Der Januar ist kein gefälliger Monat. Er zeigt sich wechselhaft, kalt, oft widerspenstig. Auch fotografisch waren die Bedingungen herausfordernd: wenig Licht, unstete Wetterlagen, viele Tage ohne klares Motiv. Und doch lag genau darin seine Kraft.
Schwierige Bedingungen als Chance
Gerade in der Landschaftsfotografie zeigt sich im Januar, dass „schlechtes Wetter“ oft nur eine Frage der Perspektive ist. Wolken, Wind und Dunkelheit schaffen Tiefe, Struktur und Übergänge, die bei perfekten Bedingungen fehlen. Nicht jeder Tag bringt ein Bild – aber jeder schult den Blick.
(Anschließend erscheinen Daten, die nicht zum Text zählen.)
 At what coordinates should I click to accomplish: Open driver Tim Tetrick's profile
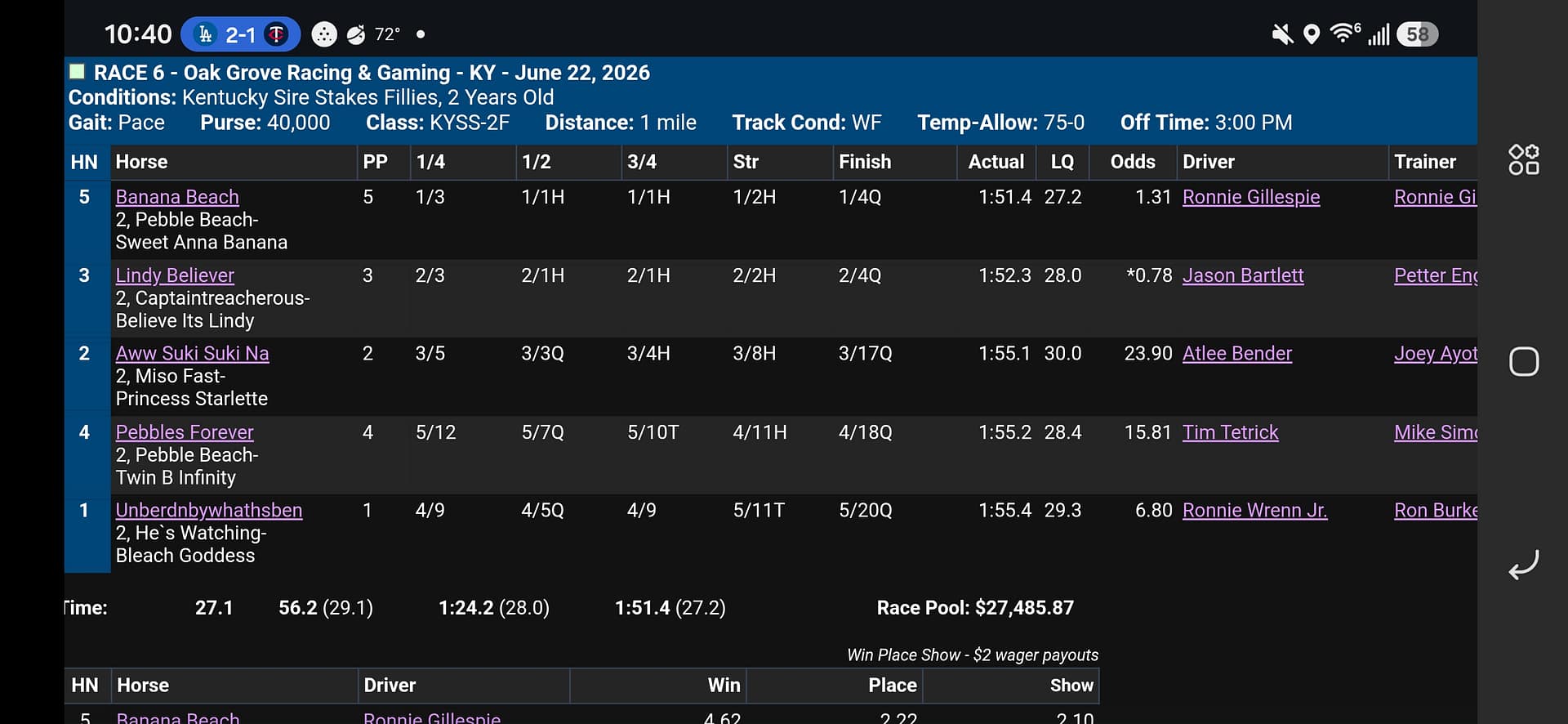coord(1231,432)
Die Magie der Polarlichter
Fast unerwartet kehrten sie zurück: die Polarlichter.
Ein Himmel in Bewegung, Farben im Dunkel, ein Moment jenseits von Planung und Kontrolle. Polarlichter erinnern daran, dass sich manche Erfahrungen nicht erzwingen lassen – sie geschehen, wenn man präsent ist und offen bleibt.
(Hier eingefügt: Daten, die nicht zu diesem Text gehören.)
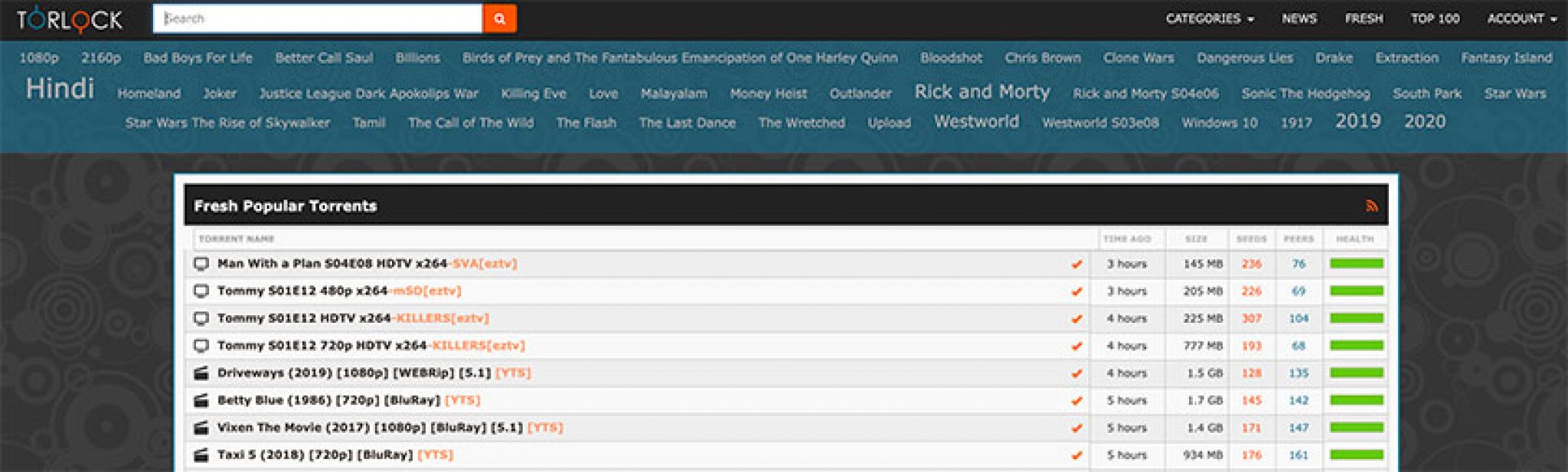Screen dimensions: 1568x472
Task: Select the Rick and Morty tag
Action: pyautogui.click(x=982, y=92)
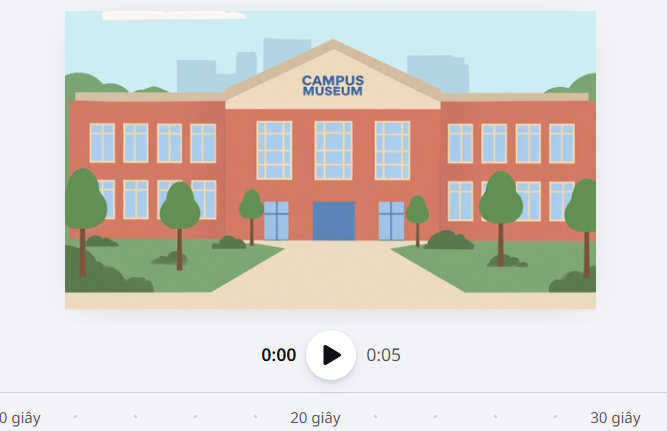
Task: Jump to the 30 giây timeline mark
Action: click(x=615, y=417)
Gleichmut statt Jagd nach Ergebnissen
Der Januar hat erneut gezeigt, dass man nicht jedem Wunsch sofort hinterherlaufen muss. In der Achtsamkeit – wie in der Fotografie – entstehen die stärksten Momente oft dann, wenn Erwartungen losgelassen werden. Wer vorbereitet ist, aber nicht verkrampft sucht, wird manchmal reich beschenkt.
Schlussgedanke
Dieser Januar war schwierig – und gerade deshalb besonders. Er hat Geduld gelehrt, den Blick geschärft und gezeigt, dass sich unverhoffte Möglichkeiten oft genau dann öffnen, wenn man aufhört, sie erzwingen zu wollen. Manchmal beginnt das Leuchten dort, wo man es am wenigsten erwartet.